Here are the relevant parts of my code:

  for k in range(1, K_intermediate+1):

           flow = BasicFlow(dim=d, n_flows=n_flows, flow_layer=flow_layer)
           ldj = train_flow(
                 flow, x, W, f_intermediate(x,k-1), lambda x: 
                      f_intermediate(x,k), epochs=2500
    )
           x, xtransp = flow(x)
           x = xtransp.data

def train_flow(flow, sample, weights, f0, f1, epochs=1000):
    optim = torch.optim.Adam(flow.parameters(), lr=1e-2)

    for i in range(epochs):
        x0, xtransp = flow(sample)
        ldj = accumulate_kl_div(flow).reshape(sample.size(0))
    
        loss = det_loss(
            x_0 = x0, 
            x_transp = xtransp, 
            weights = weights, 
            ldj = ldj, 
            f0 = f0, 
            f1 = f1
        )
        loss.backward(retain_graph = True)
        optim.step()
        optim.zero_grad()
        reset_kl_div(flow)
        if i % 250 == 0:
            if i > 0 and previous_loss - loss.item() < 1e-06:
                break                
            print(loss.item())
            previous_loss = loss.item()
            if torch.isnan(loss) == True:
                break
    return ldj

Note that the problem only arises since I start capturing the ldj-value (log of the determinant jacobian, for those who wonder).

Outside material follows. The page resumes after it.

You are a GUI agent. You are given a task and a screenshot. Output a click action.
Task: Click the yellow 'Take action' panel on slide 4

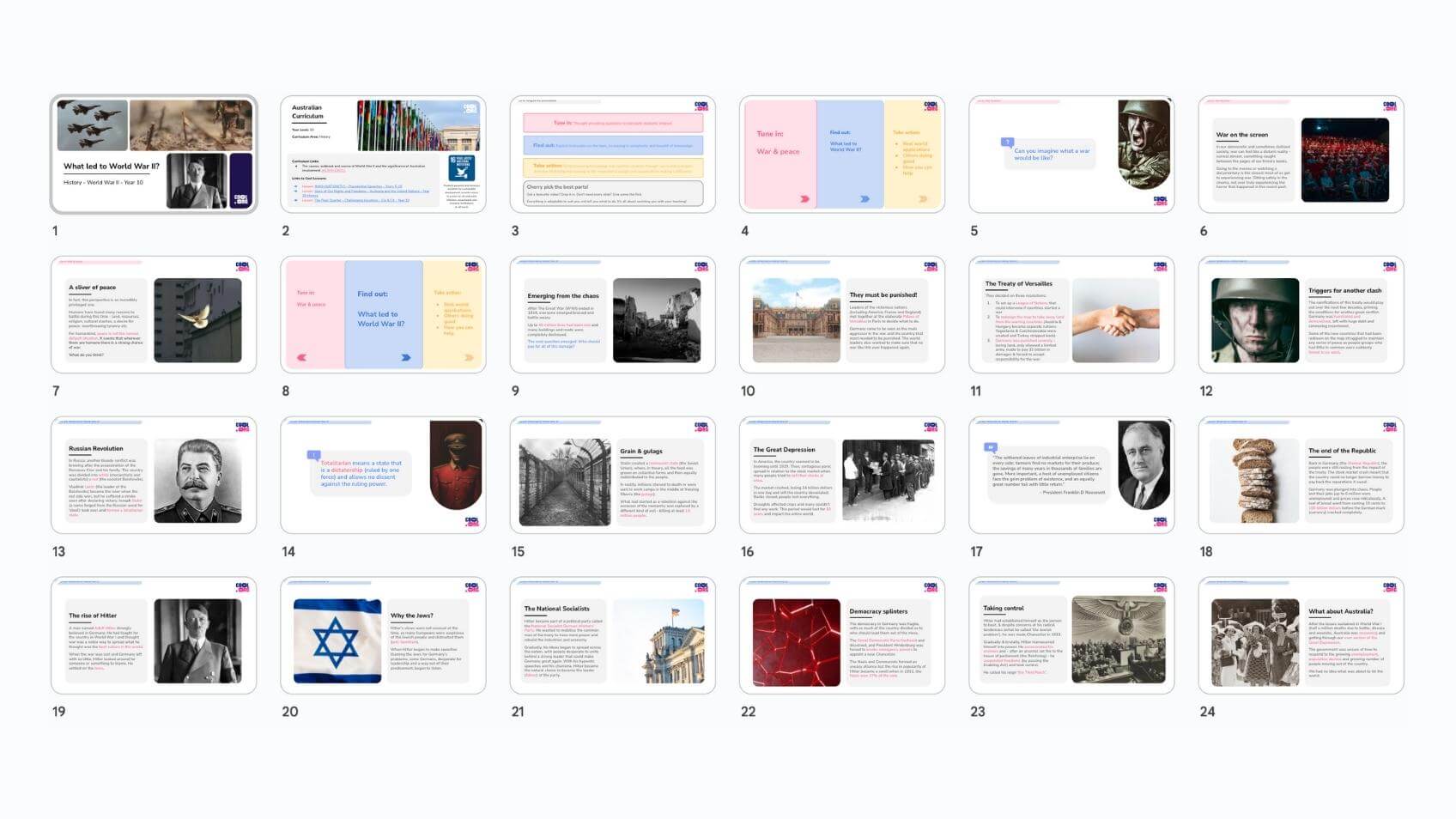tap(913, 155)
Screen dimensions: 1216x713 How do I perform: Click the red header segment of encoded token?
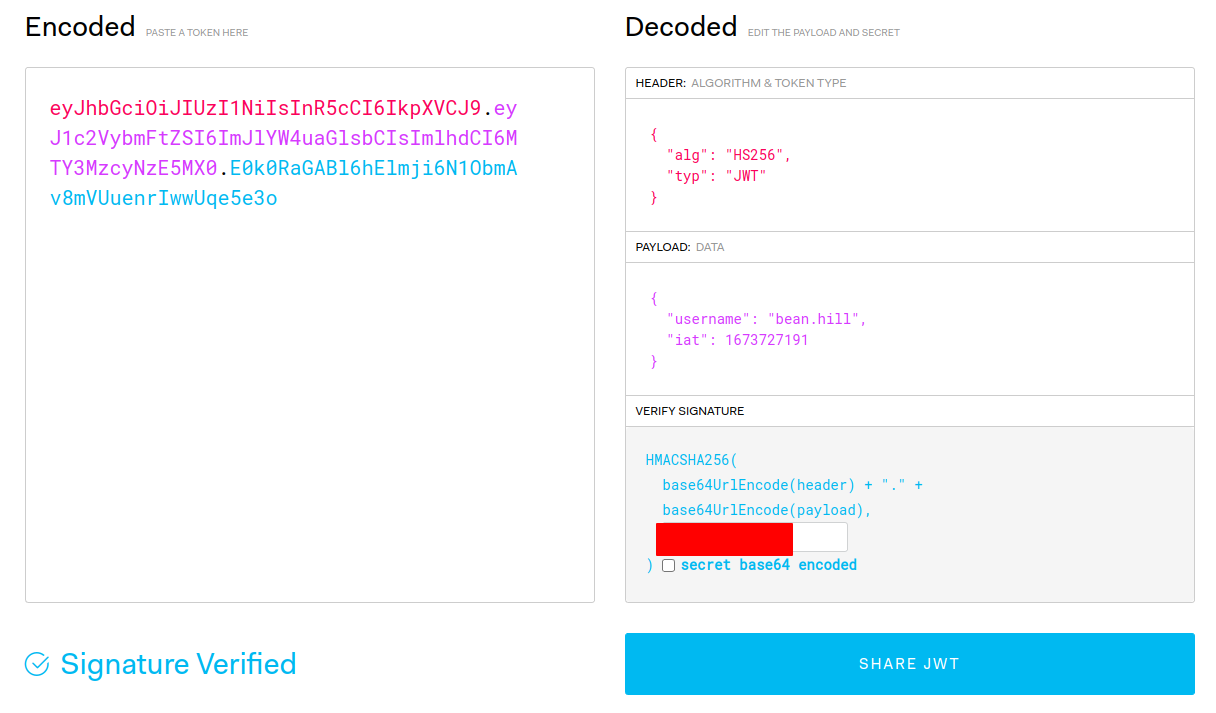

Since this value is crucial for further computations i can not just delete this.

Happy for any kind of advices,
Christian

ptrblck · June 28, 2021, 7:18am

I don’t know what the methods are exactly doing, but it seems you might have introduced a dependency on the computation graph history from previous iterations.
Check, if any used tensor might have been created in a previous iteration (and would also still be attached to the graph). If this is indeed needed (and you want to backpropagate through multiple iterations), you should use retain_graph=True, if not, you should detach() this tensor before using it in the current iteration.

wsfed1902 · June 29, 2021, 12:06pm

Hi, many thank for your answer. In fact the problem could be solved just by “transforming” the input W using W.data, since after the first iteration it was of the type “backwardMul” or something like that.
Greeting, Christian